In its early development, the Monument Lefebvre site based its activities around the following statement of commemorative intent: To commemorate the survival of the Acadians from 1755 to the present in the Maritimes.

As the site's development has evolved, and in response to the on-going input of interested and committed partners, the site's mandate is changing. The following statements represent an evolving direction as the management strategy currently being created recognizes three elements:

  1. To commemorate the Monument Lefebvre as a memorial to Father Lefebvre c.s.c., founder, in 1864, of the first French-language, degree-granting college in Atlantic Canada.
  2. To commemorate the Monument Lefebvre as a symbol of the renaissance of Acadian culture that began in the 19th century.
  3. To conserve and protect the Monument Lefebvre as host venue to the Acadian Odyssey Exhibit which explores the history of the Acadians of Atlantic Canada from 1755 to the present.

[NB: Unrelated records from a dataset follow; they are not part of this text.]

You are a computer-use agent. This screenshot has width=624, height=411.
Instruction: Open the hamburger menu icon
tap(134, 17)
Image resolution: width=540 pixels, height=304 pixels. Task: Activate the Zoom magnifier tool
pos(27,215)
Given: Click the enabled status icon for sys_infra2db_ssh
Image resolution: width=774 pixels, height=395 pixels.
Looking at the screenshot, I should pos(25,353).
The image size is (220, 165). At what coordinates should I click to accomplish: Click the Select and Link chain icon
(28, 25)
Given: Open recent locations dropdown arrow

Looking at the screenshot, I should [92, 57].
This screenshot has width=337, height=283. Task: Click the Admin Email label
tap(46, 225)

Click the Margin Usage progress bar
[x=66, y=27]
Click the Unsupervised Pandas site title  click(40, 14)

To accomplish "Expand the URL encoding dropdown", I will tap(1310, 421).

At Monument Lefebvre National Historic Site and the Acadian Odyssey Exhibit, visitors can live a unique experience - visiting an historic site that continues to spark the same feelings of pride among Acadians as when initially built.

Father Camille Lefebvre was a member of the Holy Cross Fathers Congregation. He founded Saint Joseph's College in Memramcook, the first French-language, degree-granting institution in Atlantic Canada. From 1864, through the next thirty years, the College, under his guidance, helped to educate many of the leaders of the Acadian Renaissance.

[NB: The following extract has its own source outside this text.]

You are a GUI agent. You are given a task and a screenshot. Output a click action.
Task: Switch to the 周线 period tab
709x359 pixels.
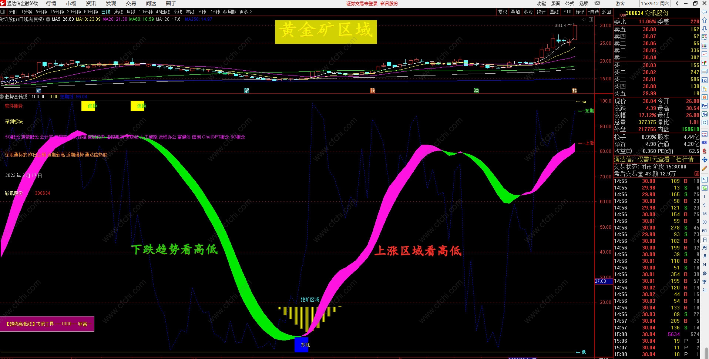pyautogui.click(x=118, y=12)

In 1881, the College served as the site of the first Acadian National Convention, where the framework of ensuring the survival, strengthening and growth of Acadian culture began.

Father Lefebvre died in January 1895 and, one month later, a campaign began among alumni and friends of Saint Joseph's College to recognize the institution's founder through the construction of a new building in his honour. The Monument Lefebvre building was inaugurated in ceremonies on June 16-17, 1897.

For many years, the building housed the institution's science labs and its theatre. The theatre hosted events of importance to the Acadian community for a long time. From concerts by the famous and not so famous, to lectures, oratory contests, conferences, college graduation ceremonies and more, the theatre, with its near perfect acoustics, was a focus of Acadian pride.

From a questionable future in the late 1970s, and a decade or more of heroic struggle by interested citizens, Monument Lefebvre has emerged restored to its former glory with a bright future. The building is destined to become a cultural centre of great importance fueled by a strong community-based enthusiasm and dedication.

The Monument Lefebvre was named a national historic site in 1994 at aspecial event integral to the World Acadian Congress.